El Partido Socialista ha vuelto del revés criterios que hace unas décadas nos hubieran parecido inverosímiles
De hecho, ningún José Luis Rodríguez Zapatero, ningún Pedro Sánchez, ningún Pablo Casado, que viven en lujosas urbanizaciones de Aravaca-Pozuelo, como el inquilino de Galapagar, van a prodigar matrimonios mixtos con «pateros» y otros miserables estafados, llenos de orgullo porque vienen con la idea de que tienen iguales o superiores derechos que los nativos del país al que emigran. Pero estas masas infectas solo son para la cría de guetos de clases medio-bajas, donde predomine el número a la hora de votar y no existan diferencias de cultura, de calidad de vida, porque se trata de rebajarlas a ellas y sus entornos, sus barrios, multiplicar los establecimientos de medio pelo, discotecas para latinos (sudacas, claro, los latinos auténticos vivían en el Latium), puestos de chinos por doquier, fruterías regidas por moros, en barrios donde el ruido y la suciedad aumentan sin parar, por no hablar de la delincuencia, las violencias machistas y las violaciones.
Muchos sin papeles y sin derecho a voto, porque la clase política, tan tolerante, aún no sabe qué hacer con ellos. Quizá haya que volver a un sentido aristocrático de la vida social, de retorno a la conciencia histórica, de unidad, de amor no a una idea, sino a algo tangible como es España, rehabilitar la sociedad, hacerla menos global y más europea.

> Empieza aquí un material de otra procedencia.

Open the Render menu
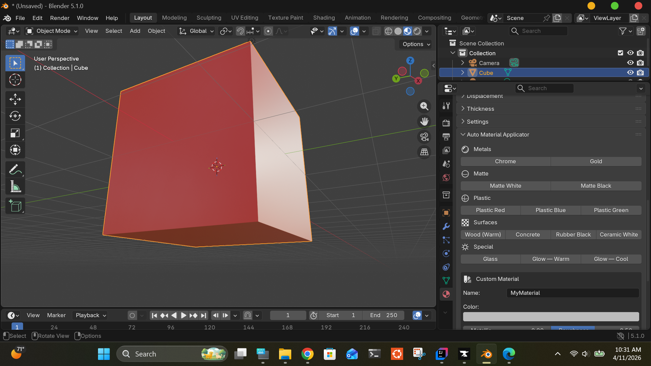 [60, 18]
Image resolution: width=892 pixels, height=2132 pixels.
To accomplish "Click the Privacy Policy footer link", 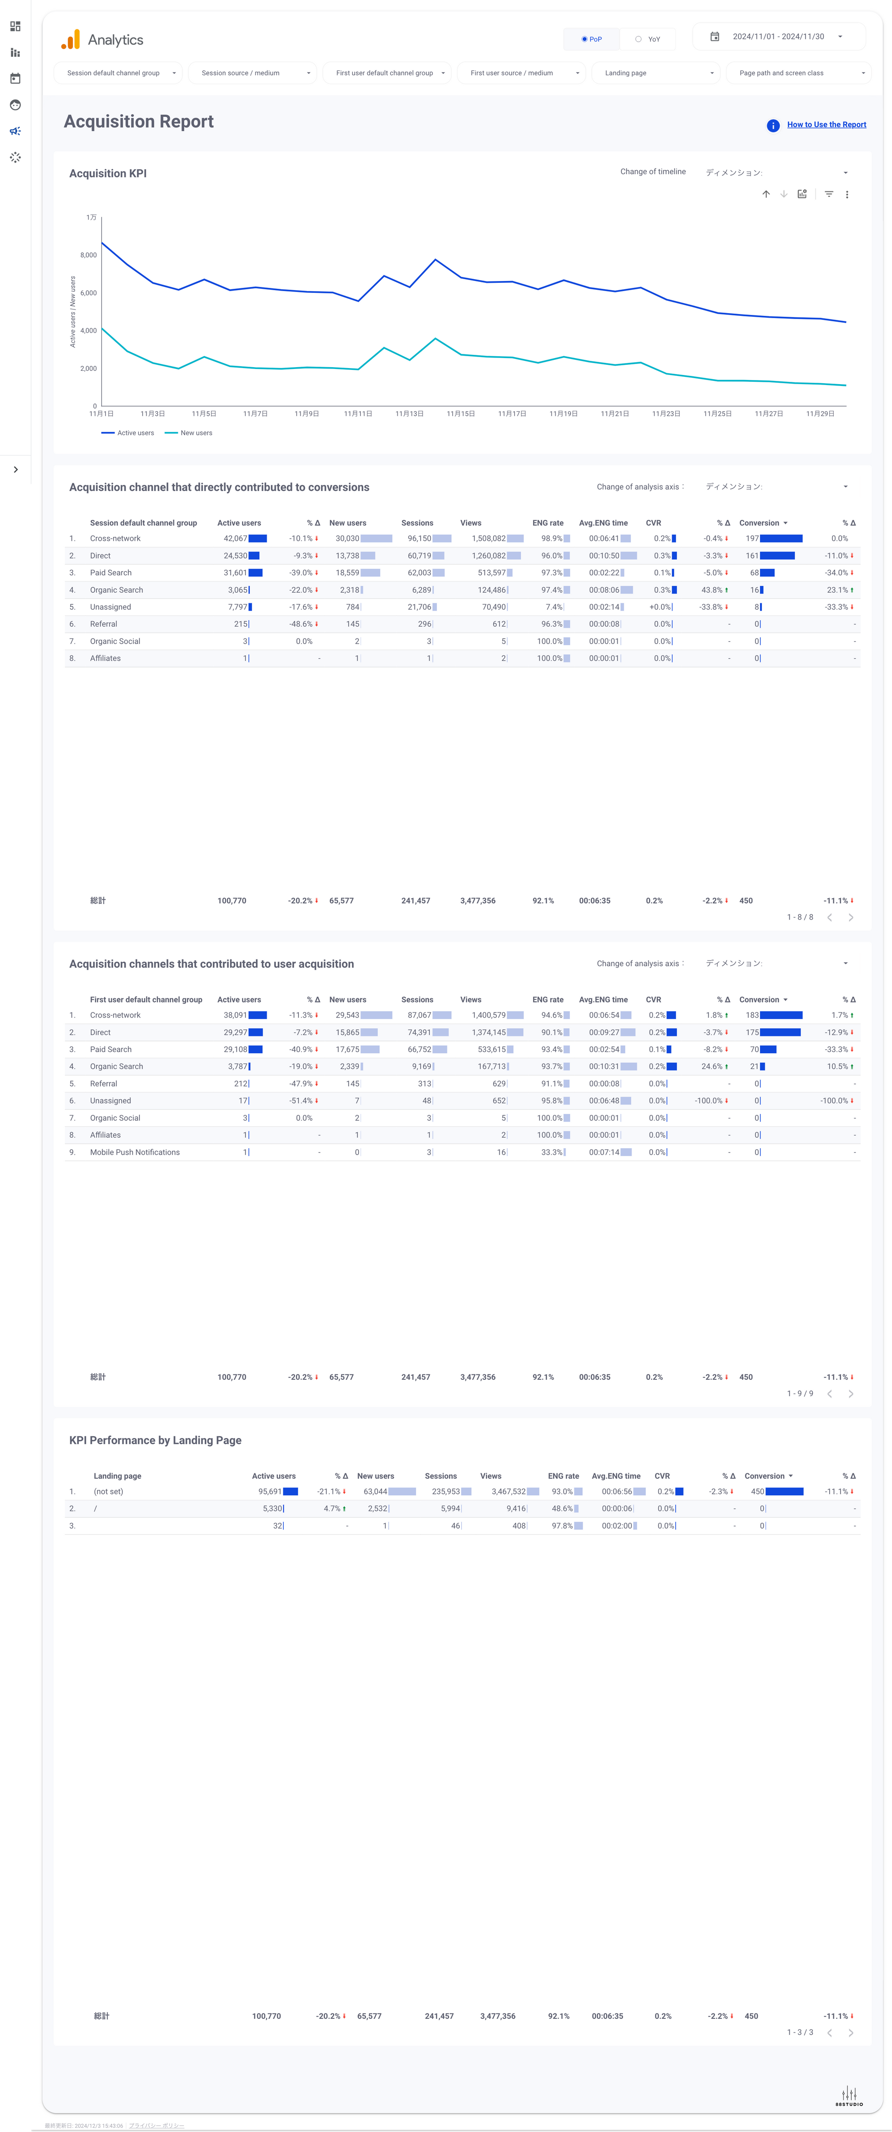I will (156, 2125).
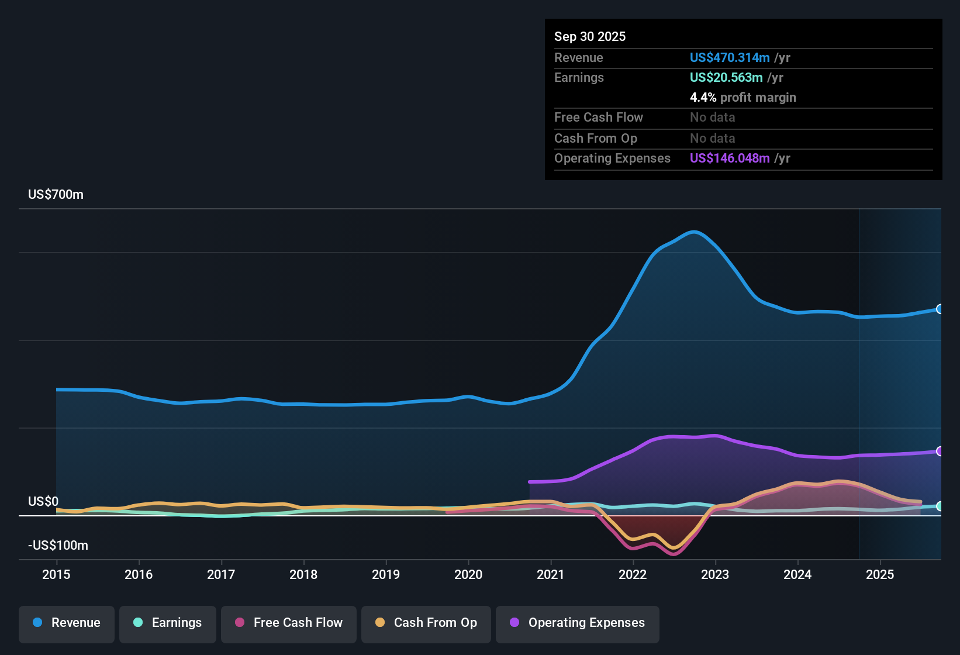The height and width of the screenshot is (655, 960).
Task: Toggle the Operating Expenses series off
Action: (577, 623)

Pero no hay freno para la izquierda que recibe el apoyo de la prensa extranjera, que nunca ha reconocido saber en serio cuáles son las peculiaridades de nuestra convivencia política, ni la historia de nuestra Democracia, una izquierda que ejerce su poder a expensas de todo lo legal (instituciones, personas, familias), convirtiendo lo malo en bueno. El Partido Socialista ha vuelto del revés criterios que hace unas décadas nos hubieran parecido inverosímiles, como la educación sexual en los colegios de parvulario, la guerra de sexos, la ideología de género, el feroz antifranquismo y antifascismo, odios reinventados para ganar por la propaganda y la furibunda ley de memoria histórica una guerra que perdieron en otras circunstancias, con el agravante de que aquellos jóvenes, hoy ancianos, que la hicieron se han perdonado y reconciliado.
Mientras que los analfabetos y sujetos que no saben ni vivieron aquello obligan a vivir aquello, tratan de revivirlo, amenazando con llevar a la cárcel a quienes se dediquen a decir lo contrario de lo que ocurrió realmente, exponiendo la verdad sobre la guerra y el franquismo, invirtiendo la realidad: pues son ellos quienes realmente divulgan el odio: los Zapatero, los Sánchez, los Iglesias, Rufianes, Torras, Puigdemont….etc., que andan sueltos y protegidos por las instituciones europeas, que evidentemente guardan algo en común: el desprecio a ese país del sur que es España. Quizá por ello se necesita una amplia reflexión y favorecer una derecha renovada.